[Stored dataset items]
-*-

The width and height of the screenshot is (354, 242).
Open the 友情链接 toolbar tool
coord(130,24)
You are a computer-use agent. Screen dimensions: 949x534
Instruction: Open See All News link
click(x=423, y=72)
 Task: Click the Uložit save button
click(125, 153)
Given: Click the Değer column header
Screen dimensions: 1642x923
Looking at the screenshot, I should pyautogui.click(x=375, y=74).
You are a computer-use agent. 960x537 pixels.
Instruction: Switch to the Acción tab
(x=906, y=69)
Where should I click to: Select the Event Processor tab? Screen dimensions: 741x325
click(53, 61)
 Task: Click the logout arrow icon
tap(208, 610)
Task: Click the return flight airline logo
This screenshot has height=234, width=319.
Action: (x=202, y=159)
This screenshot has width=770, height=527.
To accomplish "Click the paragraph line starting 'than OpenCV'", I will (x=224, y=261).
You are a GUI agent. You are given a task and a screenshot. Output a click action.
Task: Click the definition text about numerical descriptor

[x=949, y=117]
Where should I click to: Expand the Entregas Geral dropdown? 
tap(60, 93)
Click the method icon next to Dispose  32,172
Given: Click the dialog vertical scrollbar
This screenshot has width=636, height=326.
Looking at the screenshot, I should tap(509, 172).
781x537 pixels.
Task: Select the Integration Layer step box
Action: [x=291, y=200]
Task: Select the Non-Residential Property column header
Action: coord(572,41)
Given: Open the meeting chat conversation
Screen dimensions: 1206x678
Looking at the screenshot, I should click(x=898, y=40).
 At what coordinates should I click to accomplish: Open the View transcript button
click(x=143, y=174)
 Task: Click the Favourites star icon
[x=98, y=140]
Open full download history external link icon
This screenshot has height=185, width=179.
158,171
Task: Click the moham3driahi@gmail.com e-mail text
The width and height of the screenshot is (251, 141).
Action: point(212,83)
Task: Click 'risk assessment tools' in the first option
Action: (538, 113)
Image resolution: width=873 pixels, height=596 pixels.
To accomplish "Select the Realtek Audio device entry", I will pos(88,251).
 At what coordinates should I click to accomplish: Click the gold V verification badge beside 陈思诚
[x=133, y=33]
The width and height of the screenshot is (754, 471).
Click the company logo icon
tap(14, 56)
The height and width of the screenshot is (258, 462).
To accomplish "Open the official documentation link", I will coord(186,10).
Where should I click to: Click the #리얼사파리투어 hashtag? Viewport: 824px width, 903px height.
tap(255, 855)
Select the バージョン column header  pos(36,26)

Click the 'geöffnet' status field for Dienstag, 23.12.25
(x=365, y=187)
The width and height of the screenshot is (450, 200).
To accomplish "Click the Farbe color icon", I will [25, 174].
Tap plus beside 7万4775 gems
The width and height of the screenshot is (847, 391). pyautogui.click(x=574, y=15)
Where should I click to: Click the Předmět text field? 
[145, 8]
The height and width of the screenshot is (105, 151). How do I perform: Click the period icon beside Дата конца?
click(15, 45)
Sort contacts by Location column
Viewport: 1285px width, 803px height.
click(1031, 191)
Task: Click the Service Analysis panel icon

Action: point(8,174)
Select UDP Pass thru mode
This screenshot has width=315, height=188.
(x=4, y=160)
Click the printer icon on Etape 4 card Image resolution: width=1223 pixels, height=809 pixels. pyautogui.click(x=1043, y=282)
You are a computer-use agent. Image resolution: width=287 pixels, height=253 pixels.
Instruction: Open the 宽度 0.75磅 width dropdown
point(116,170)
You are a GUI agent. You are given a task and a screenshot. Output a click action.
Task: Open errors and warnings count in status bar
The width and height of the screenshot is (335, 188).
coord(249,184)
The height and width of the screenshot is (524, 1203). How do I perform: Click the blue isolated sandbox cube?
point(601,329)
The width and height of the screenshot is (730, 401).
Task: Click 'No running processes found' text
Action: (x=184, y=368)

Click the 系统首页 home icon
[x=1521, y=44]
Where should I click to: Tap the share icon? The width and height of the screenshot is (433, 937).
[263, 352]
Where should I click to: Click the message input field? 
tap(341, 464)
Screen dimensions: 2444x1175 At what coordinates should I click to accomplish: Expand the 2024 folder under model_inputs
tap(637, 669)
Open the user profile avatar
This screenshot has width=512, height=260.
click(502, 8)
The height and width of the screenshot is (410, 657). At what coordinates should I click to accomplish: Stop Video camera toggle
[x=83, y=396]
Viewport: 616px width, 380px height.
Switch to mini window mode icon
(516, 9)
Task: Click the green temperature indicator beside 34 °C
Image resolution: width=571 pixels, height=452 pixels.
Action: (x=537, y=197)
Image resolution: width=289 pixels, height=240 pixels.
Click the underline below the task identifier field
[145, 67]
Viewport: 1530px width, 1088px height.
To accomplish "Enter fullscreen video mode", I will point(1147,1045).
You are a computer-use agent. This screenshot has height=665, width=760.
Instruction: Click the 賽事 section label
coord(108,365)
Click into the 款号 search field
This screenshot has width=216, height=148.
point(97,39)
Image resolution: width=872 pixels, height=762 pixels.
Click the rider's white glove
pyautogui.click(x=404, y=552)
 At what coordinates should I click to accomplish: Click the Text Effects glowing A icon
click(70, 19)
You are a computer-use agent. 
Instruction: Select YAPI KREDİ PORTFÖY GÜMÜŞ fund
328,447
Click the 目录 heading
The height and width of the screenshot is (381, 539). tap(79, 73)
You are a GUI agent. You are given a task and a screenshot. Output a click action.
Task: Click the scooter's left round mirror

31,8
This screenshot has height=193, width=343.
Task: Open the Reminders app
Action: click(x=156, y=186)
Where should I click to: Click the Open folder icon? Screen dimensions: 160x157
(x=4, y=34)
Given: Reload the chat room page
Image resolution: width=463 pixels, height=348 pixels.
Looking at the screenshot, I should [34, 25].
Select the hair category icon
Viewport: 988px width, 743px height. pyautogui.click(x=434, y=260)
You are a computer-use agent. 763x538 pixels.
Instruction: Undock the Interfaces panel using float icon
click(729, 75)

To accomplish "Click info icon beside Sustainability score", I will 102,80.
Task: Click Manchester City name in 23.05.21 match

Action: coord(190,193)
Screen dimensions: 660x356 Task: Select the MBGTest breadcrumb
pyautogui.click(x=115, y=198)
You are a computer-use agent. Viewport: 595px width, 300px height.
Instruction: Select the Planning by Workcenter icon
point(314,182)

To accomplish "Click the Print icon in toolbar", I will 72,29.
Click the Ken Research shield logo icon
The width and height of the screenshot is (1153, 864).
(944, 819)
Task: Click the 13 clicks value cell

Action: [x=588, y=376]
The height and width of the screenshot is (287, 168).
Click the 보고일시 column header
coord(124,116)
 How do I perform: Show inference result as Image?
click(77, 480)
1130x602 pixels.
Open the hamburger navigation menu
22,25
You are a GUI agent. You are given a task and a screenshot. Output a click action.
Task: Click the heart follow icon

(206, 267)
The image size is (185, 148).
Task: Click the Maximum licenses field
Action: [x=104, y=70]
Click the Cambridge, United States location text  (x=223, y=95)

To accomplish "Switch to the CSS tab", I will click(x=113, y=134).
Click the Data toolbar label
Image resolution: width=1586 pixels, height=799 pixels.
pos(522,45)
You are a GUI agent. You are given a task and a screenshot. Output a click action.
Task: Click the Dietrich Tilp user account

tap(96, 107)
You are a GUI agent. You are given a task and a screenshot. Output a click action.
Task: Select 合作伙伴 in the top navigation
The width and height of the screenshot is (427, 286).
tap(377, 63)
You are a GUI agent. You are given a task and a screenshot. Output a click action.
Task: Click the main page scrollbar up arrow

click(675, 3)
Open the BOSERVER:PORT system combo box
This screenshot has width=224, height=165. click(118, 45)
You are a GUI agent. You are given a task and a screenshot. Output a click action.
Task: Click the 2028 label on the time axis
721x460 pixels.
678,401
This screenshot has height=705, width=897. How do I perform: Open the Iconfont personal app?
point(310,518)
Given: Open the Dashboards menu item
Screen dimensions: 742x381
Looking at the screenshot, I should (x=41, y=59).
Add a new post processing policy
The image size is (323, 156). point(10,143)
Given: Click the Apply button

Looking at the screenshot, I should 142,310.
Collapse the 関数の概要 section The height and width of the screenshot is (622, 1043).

-*-

Reproduce the material verbatim, beginning with its first line and ending after the line that contains "Action: coord(572,41)".

**RESULT:**
The width and height of the screenshot is (354, 242).
Open the 友情链接 toolbar tool
coord(130,24)
You are a computer-use agent. Screen dimensions: 949x534
Instruction: Open See All News link
click(x=423, y=72)
 Task: Click the Uložit save button
click(125, 153)
Given: Click the Değer column header
Screen dimensions: 1642x923
Looking at the screenshot, I should pyautogui.click(x=375, y=74).
You are a computer-use agent. 960x537 pixels.
Instruction: Switch to the Acción tab
(x=906, y=69)
Where should I click to: Select the Event Processor tab? Screen dimensions: 741x325
click(53, 61)
 Task: Click the logout arrow icon
tap(208, 610)
Task: Click the return flight airline logo
This screenshot has height=234, width=319.
Action: (x=202, y=159)
This screenshot has width=770, height=527.
To accomplish "Click the paragraph line starting 'than OpenCV'", I will (x=224, y=261).
You are a GUI agent. You are given a task and a screenshot. Output a click action.
Task: Click the definition text about numerical descriptor

[x=949, y=117]
Where should I click to: Expand the Entregas Geral dropdown? 
tap(60, 93)
Click the method icon next to Dispose  32,172
Given: Click the dialog vertical scrollbar
This screenshot has width=636, height=326.
Looking at the screenshot, I should tap(509, 172).
781x537 pixels.
Task: Select the Integration Layer step box
Action: [x=291, y=200]
Task: Select the Non-Residential Property column header
Action: coord(572,41)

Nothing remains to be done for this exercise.